A novel hierarchical prognostic model of AML solely based on molecular mutations
Grossman, V., Schnittger, S., Kohlmann, A., et al.
The karyotype is so far the most important prognostic parameter in acute myeloid leukemia (AML). Molecular mutations have been analyzed to subdivide AML with normal karyotype into prognostic subsets. The aim of this study was to develop a prognostic model for the entire AML cohort solely based on molecular markers. One thousand patients with cytogenetic data were investigated for the following molecular alterations: PML-RARA, RUNX1-RUNX1T1, CBFB-MYH11, FLT3-ITD, and MLL-PTD, as well as mutations in NPM1, CEPBA, RUNX1, ASXL1, and TP53. Clinical data were available in 841 patients.

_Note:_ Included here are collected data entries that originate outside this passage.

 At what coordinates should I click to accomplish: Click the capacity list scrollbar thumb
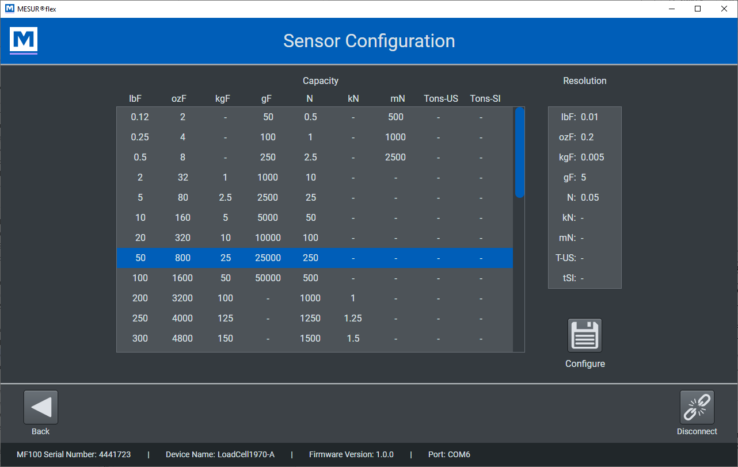coord(519,152)
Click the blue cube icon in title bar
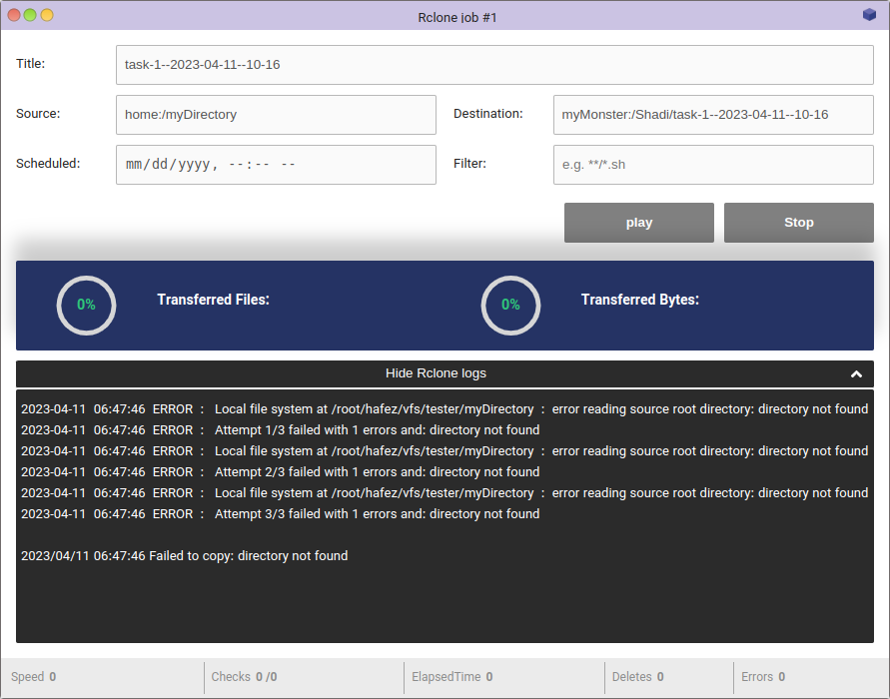This screenshot has width=890, height=699. [869, 15]
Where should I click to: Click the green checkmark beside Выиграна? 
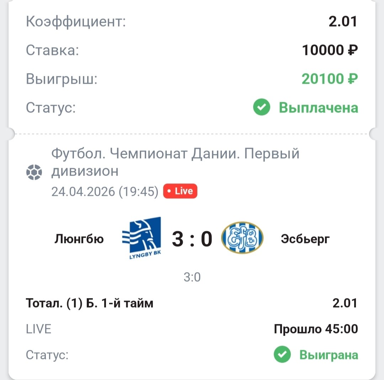point(282,355)
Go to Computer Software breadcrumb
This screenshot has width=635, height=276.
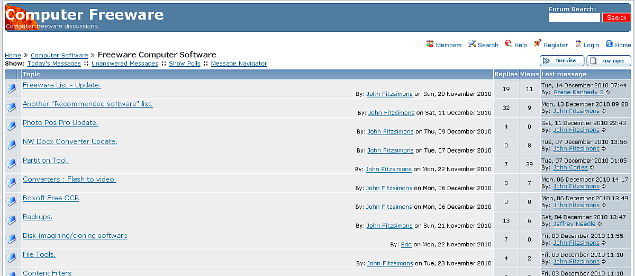59,55
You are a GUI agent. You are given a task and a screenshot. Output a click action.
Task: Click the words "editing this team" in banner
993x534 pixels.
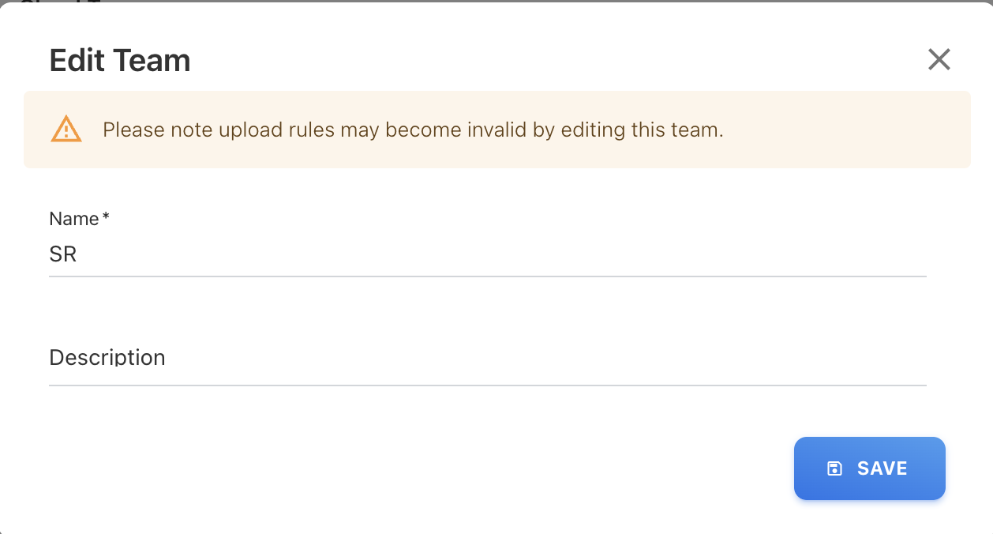(641, 130)
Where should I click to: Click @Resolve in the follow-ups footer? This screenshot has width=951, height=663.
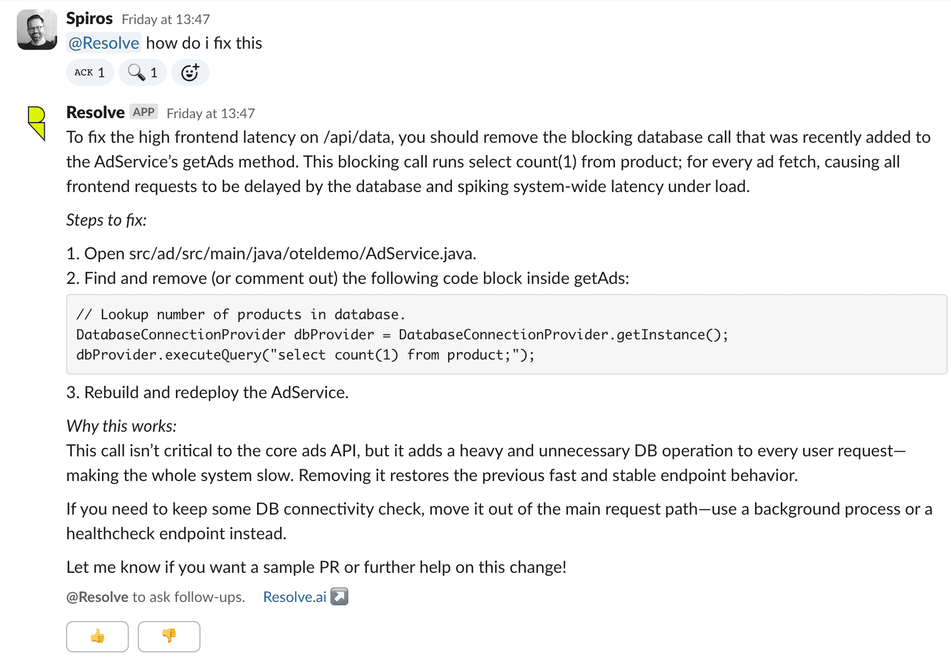(97, 597)
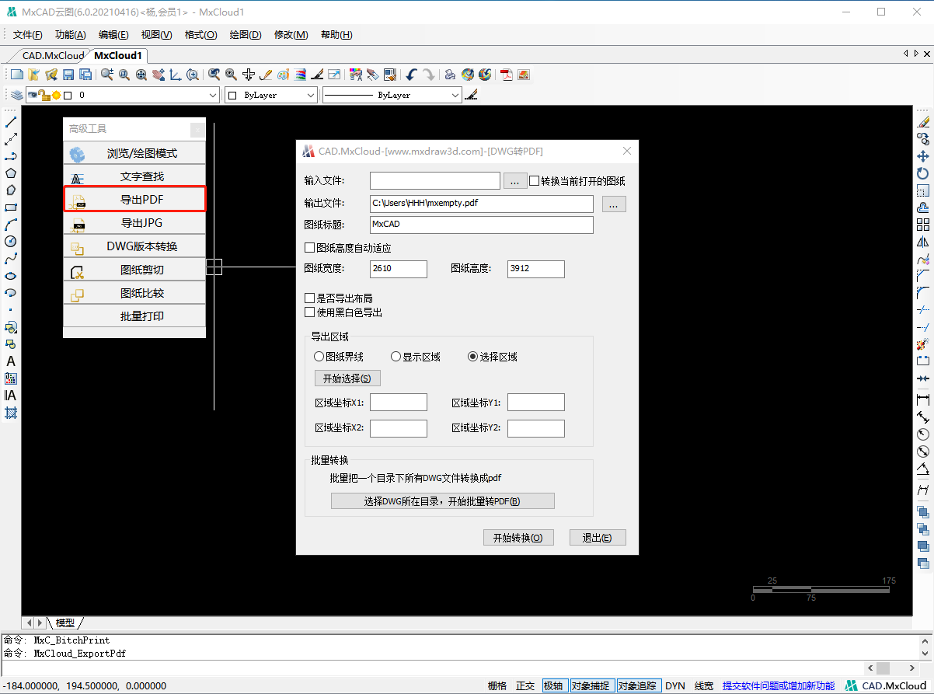934x694 pixels.
Task: Click the Undo arrow icon
Action: (411, 75)
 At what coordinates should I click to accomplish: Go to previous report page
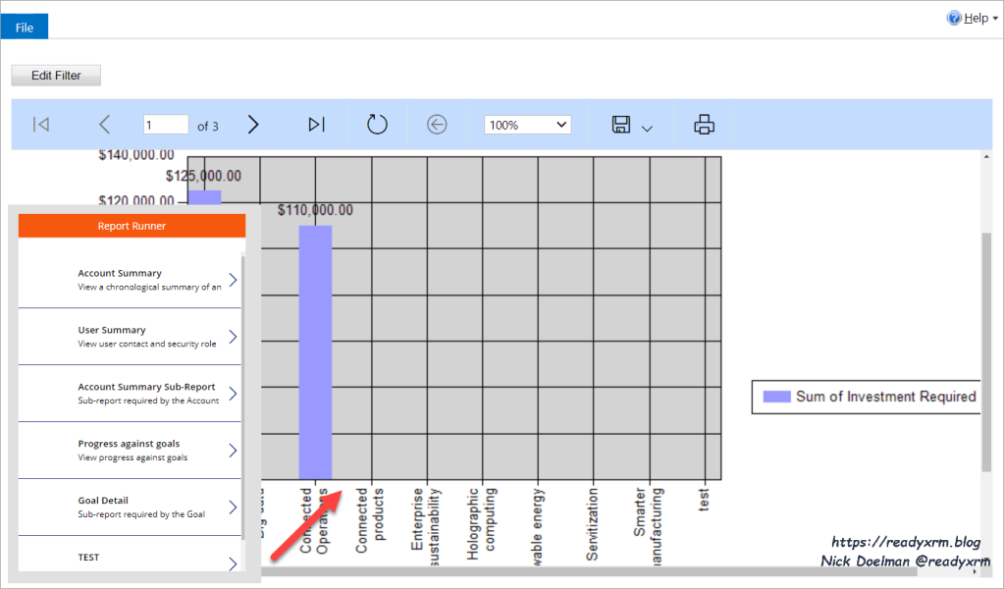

Based on Cox regression and Kaplan-Meier analyses, 5 distinct prognostic subgroups were identified: (1) very favorable: PML-RARA rearrangement (n = 29) or CEPBA double mutations (n = 42; overall survival [OS] at 3 years: 82.9%); (2) favorable: RUNX1-RUNX1T1 (n = 35), CBFB-MYH11 (n = 31), or NPM1 mutation without FLT3-ITD (n = 186; OS at 3 years: 62.6%); (3) intermediate: none of the mutations leading to assignment into groups 1, 2, 4, or 5 (n = 235; OS at 3 years: 44.2%); (4) unfavorable: MLL-PTD and/or RUNX1 mutation and/or ASXL1 mutation (n = 203; OS at 3 years: 21.9%); and (5) very unfavorable: TP53 mutation (n = 80; OS at 3 years: 0%; P < .001). This comprehensive molecular characterization provides a more powerful model for prognostication than cytogenetics.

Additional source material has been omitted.